YOUR ASSIGNMENT: When the string "link" occurs in a line of the records, show that line.

** LISTED ENTRIES follows **

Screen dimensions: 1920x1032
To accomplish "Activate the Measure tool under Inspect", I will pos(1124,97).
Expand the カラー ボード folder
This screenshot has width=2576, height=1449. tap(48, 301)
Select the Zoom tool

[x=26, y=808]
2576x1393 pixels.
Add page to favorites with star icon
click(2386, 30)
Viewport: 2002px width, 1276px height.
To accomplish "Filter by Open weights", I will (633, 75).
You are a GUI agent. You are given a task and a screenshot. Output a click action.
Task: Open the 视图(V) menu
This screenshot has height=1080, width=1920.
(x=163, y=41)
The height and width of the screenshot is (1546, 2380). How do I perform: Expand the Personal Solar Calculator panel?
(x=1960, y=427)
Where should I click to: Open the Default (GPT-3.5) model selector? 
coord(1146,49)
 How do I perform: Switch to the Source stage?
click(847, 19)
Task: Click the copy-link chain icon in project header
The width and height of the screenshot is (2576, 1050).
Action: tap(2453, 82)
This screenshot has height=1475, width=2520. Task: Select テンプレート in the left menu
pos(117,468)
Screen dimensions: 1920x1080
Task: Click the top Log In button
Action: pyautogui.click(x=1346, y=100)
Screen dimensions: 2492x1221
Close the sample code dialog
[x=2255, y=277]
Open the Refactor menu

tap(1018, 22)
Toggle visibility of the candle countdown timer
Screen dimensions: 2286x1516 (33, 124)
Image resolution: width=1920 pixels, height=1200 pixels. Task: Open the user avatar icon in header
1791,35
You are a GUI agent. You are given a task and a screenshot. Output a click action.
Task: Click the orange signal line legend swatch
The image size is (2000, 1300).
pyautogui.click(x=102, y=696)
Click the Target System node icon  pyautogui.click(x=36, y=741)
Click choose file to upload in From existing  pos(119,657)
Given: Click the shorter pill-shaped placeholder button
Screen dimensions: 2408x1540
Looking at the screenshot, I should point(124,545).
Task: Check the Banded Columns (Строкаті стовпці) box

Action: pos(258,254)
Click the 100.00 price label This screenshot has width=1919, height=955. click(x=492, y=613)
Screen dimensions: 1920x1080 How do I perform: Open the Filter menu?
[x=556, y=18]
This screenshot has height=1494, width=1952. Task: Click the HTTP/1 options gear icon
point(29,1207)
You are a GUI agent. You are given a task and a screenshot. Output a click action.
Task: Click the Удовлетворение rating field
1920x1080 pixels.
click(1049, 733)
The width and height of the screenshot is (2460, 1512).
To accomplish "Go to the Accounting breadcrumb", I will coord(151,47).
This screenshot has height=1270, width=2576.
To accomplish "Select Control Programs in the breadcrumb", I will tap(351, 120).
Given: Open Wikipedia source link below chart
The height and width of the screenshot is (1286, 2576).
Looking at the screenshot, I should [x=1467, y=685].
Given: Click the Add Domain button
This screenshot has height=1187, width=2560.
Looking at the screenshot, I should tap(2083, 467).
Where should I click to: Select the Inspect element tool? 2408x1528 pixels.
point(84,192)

** End of LISTED ENTRIES **

RESPONSE TO THE EXERCISE:
Task: Click the copy-link chain icon in project header
Given: Open Wikipedia source link below chart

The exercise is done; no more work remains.